Somewhere below is a line with "Pregnancy Exercises (106, 693)" and, later, a line with "Veilige betaling (499, 1952)"; repeat those two lines and all the lines between them, exactly as they are.
[[ Excerpted records, beginning ]]
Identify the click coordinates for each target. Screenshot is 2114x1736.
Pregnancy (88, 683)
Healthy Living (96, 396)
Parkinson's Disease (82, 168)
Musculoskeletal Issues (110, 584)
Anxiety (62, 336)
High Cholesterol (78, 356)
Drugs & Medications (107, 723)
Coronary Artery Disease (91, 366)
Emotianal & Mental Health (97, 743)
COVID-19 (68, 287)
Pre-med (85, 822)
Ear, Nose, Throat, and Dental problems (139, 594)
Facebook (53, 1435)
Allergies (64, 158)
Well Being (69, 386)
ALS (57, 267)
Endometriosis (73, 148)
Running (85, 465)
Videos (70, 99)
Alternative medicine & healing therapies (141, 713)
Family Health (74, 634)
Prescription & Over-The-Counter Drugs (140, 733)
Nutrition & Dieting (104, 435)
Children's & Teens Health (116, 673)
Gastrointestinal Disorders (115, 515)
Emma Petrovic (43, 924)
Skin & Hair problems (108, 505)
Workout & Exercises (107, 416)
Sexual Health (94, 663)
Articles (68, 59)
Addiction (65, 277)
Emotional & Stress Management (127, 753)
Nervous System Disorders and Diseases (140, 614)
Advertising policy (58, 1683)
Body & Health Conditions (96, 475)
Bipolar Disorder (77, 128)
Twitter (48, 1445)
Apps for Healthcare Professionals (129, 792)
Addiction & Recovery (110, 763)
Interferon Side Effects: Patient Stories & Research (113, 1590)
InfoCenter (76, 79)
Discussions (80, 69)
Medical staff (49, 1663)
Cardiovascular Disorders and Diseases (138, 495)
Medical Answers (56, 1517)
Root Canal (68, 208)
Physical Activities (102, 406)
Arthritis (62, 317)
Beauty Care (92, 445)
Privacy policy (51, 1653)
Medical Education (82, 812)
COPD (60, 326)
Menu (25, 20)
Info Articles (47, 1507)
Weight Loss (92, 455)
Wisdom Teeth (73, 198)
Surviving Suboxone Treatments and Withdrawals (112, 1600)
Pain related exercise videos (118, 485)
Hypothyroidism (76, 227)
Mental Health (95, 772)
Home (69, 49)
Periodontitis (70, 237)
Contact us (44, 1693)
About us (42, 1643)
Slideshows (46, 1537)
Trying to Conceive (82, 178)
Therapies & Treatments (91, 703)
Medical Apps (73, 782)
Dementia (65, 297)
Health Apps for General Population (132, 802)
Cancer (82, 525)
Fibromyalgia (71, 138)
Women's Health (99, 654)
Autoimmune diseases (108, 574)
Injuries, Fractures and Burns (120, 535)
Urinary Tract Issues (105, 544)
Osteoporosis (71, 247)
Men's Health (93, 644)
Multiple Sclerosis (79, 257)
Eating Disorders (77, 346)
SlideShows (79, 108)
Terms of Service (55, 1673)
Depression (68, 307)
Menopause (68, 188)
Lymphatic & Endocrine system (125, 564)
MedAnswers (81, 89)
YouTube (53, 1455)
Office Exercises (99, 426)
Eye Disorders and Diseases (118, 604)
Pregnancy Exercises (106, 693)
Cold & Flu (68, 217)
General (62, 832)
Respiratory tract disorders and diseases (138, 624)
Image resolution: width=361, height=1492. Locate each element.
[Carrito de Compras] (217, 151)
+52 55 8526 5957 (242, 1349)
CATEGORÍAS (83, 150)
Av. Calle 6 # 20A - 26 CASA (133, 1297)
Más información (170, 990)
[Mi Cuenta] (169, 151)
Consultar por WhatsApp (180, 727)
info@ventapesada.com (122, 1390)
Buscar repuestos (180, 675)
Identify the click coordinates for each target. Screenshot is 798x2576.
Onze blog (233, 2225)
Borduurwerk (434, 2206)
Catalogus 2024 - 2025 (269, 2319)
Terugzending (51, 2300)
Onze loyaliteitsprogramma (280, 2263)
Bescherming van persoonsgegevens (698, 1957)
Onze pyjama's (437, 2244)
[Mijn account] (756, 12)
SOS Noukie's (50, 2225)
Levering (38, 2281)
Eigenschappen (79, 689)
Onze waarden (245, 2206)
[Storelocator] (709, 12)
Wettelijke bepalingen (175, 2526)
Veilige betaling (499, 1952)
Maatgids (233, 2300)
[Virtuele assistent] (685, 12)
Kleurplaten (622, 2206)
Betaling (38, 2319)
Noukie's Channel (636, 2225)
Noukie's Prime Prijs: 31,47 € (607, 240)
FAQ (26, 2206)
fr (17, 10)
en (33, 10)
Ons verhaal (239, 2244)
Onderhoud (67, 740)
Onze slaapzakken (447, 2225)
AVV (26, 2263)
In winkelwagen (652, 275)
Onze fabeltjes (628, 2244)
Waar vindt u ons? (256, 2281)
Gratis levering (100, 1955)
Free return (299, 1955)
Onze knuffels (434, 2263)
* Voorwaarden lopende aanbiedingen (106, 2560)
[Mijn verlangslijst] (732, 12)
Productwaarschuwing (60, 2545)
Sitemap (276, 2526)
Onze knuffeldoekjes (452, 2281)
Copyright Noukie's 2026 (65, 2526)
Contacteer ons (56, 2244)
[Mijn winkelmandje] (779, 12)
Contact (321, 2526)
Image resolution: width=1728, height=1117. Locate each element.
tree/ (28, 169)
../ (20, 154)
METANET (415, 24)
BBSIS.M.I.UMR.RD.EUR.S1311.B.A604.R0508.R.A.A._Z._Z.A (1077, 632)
[[ Excerpted records, end ]]
### [Solution to the problem]
Pregnancy Exercises (106, 693)
Cold & Flu (68, 217)
General (62, 832)
Respiratory tract disorders and diseases (138, 624)
Image resolution: width=361, height=1492. Locate each element.
[Carrito de Compras] (217, 151)
+52 55 8526 5957 (242, 1349)
CATEGORÍAS (83, 150)
Av. Calle 6 # 20A - 26 CASA (133, 1297)
Más información (170, 990)
[Mi Cuenta] (169, 151)
Consultar por WhatsApp (180, 727)
info@ventapesada.com (122, 1390)
Buscar repuestos (180, 675)
Identify the click coordinates for each target. Screenshot is 798x2576.
Onze blog (233, 2225)
Borduurwerk (434, 2206)
Catalogus 2024 - 2025 (269, 2319)
Terugzending (51, 2300)
Onze loyaliteitsprogramma (280, 2263)
Bescherming van persoonsgegevens (698, 1957)
Onze pyjama's (437, 2244)
[Mijn account] (756, 12)
SOS Noukie's (50, 2225)
Levering (38, 2281)
Eigenschappen (79, 689)
Onze waarden (245, 2206)
[Storelocator] (709, 12)
Wettelijke bepalingen (175, 2526)
Veilige betaling (499, 1952)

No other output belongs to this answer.